Would I do it again? I’m not sure. If you buy early and don’t travel in peak times and share a roomette, it costs about as much as two non-stop early purchase web tickets to LA, and of course you get food on the train. The train takes 18 hours, though. It’s hard to get much work done in the roomette, though the second day on the trip home the “view car” wasn’t so full so I could grab a table and turn into a Protestant ethic machine while watching the distant Sandia mountains grow in the windows as we approached Albuquerque. I checked to see if I could take the train to Washington DC for an upcoming meeting. No, on my own it would cost a fortune. For example, you have to buy two roomettes each way because you change trains in Chicago. And a train from Lamy to San Antonio--another job I have to do--would be a nightmare. You can’t get there from here except by changing trains on some other planet.

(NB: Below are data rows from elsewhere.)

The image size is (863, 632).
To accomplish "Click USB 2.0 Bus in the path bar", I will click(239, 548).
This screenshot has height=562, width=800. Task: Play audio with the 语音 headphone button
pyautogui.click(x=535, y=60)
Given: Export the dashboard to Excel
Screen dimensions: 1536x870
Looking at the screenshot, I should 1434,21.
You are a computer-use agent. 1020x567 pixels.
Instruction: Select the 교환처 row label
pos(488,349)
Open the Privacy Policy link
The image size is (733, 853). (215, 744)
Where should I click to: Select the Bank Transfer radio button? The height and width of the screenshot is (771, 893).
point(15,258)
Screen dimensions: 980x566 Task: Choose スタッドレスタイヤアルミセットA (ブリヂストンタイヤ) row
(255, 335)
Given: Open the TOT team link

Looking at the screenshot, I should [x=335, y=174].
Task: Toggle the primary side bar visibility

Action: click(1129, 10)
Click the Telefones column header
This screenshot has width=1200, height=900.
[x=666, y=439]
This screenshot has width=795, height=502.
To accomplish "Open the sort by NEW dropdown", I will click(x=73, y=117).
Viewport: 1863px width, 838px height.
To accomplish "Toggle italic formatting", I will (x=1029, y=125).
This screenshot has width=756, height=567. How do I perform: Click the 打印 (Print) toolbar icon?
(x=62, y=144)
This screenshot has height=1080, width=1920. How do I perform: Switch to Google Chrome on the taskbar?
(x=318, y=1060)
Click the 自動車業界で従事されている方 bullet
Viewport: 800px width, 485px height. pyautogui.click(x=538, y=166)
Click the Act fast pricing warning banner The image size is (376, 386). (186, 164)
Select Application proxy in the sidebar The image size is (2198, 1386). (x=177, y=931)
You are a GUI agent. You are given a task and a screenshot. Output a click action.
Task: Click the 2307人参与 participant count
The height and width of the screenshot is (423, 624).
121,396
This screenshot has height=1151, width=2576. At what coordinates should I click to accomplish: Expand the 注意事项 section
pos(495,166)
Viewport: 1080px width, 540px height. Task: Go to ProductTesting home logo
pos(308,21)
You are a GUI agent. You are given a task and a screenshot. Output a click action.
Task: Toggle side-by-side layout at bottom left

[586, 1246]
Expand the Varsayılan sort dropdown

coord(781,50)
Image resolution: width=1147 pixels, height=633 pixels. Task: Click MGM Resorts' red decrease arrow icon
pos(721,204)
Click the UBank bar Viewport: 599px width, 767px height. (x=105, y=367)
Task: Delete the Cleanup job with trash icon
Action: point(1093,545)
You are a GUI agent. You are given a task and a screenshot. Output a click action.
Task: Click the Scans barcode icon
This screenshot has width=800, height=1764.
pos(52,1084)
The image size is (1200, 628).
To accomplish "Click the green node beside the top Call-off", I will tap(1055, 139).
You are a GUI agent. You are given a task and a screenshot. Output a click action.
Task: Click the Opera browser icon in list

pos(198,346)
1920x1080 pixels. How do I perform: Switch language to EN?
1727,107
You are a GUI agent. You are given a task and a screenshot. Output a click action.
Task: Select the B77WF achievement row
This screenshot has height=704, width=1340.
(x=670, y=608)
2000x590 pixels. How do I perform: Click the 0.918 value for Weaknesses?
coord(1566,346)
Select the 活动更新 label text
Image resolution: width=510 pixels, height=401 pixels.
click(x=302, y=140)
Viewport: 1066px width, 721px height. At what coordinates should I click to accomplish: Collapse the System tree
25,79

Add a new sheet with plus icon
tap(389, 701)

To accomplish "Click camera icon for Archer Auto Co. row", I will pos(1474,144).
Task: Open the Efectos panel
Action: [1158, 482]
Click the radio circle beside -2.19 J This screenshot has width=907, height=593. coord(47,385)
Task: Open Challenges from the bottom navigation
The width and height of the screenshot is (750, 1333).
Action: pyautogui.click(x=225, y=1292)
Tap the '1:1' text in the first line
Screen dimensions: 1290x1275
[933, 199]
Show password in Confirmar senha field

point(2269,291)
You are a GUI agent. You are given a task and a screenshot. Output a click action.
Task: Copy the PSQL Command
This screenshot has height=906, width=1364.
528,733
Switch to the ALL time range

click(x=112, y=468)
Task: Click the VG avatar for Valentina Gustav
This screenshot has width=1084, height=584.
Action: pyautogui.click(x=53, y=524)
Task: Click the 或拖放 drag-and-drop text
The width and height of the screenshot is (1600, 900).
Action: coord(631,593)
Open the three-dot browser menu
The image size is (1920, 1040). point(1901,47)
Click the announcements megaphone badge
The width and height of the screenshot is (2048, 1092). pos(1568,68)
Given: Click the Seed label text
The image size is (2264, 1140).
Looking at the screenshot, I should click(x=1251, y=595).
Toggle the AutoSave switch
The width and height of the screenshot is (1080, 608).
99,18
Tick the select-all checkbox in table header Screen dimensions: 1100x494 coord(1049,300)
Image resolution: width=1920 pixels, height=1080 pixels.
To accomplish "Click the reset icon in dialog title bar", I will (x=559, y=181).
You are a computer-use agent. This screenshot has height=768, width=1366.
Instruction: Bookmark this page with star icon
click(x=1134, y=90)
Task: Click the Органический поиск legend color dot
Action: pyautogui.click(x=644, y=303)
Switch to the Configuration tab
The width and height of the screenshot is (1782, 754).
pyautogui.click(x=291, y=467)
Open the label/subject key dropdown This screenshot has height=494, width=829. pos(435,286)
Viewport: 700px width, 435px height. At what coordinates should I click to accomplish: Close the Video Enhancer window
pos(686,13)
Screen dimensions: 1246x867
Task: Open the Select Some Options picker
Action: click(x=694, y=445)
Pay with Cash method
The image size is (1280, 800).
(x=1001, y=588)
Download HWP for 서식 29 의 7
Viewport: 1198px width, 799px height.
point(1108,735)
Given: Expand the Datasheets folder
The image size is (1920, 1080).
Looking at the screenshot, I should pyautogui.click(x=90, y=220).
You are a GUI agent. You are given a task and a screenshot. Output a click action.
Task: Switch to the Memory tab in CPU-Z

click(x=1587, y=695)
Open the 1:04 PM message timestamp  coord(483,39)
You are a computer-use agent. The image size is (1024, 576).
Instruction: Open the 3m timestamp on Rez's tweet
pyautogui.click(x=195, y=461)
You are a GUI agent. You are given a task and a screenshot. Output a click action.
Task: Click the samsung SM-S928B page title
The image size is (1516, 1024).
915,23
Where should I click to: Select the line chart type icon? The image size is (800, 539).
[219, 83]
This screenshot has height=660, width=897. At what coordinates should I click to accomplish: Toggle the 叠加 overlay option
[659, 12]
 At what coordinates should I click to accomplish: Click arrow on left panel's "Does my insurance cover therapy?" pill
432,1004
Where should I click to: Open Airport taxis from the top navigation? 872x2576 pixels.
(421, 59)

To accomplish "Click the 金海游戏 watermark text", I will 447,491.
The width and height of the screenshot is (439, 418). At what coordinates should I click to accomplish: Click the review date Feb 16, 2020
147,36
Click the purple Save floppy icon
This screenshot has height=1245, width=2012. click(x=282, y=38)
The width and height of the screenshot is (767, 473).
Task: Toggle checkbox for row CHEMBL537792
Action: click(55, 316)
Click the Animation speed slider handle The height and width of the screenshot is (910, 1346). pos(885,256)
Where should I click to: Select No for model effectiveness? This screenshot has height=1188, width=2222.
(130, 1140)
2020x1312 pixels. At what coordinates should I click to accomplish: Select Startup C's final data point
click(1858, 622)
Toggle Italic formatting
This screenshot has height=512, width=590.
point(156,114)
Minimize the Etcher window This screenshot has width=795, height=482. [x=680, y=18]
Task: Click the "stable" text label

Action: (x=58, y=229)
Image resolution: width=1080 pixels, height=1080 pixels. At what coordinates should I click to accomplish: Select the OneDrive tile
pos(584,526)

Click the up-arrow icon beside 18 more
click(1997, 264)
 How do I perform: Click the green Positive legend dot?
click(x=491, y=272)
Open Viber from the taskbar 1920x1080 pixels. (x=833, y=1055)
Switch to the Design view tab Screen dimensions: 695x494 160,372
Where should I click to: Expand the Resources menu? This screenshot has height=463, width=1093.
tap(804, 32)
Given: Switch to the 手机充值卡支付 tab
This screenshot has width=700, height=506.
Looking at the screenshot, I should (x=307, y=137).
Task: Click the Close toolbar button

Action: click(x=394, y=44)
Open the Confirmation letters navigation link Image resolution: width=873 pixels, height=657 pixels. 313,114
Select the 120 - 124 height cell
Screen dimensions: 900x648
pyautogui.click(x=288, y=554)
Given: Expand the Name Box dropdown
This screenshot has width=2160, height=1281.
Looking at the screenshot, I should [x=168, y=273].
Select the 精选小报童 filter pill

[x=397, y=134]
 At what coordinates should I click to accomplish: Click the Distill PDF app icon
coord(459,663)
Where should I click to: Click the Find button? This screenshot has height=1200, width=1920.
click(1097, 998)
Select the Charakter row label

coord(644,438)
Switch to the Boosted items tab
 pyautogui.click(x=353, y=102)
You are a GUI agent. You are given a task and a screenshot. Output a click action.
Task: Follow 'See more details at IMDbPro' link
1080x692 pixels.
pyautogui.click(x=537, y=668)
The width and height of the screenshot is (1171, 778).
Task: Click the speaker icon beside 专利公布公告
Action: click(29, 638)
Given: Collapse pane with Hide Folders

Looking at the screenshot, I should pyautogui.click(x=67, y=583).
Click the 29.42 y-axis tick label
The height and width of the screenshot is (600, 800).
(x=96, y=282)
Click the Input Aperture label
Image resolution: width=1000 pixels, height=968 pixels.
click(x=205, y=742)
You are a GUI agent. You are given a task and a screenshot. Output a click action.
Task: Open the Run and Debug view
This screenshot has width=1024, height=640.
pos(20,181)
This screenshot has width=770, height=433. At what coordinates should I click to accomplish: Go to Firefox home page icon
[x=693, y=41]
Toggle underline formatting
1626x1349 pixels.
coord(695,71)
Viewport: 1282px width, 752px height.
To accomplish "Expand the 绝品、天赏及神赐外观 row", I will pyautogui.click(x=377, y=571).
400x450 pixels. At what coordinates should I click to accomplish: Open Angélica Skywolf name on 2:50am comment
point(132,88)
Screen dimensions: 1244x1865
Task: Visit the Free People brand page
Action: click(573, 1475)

I think if prices were competitive with the airlines and the connections were possible and I knew there’d be a workspace available outside the roomette I’d take trains a lot more. But that’ll never happen because in America public transportation is supposed to be profitable, and of course it never can be. It’s public money whose payoff is quality of life for both humans and their environment, a concept that doesn’t work among our fearless leaders. But I’d take it to Chicago or LA again, for work or for the hell of it, as long as the price was within airfare range.
And Lamy, I’ll drive down there again another day just to see if it feels the same. A little historical perspective on how technology changes consciousness might help see things more clearly today.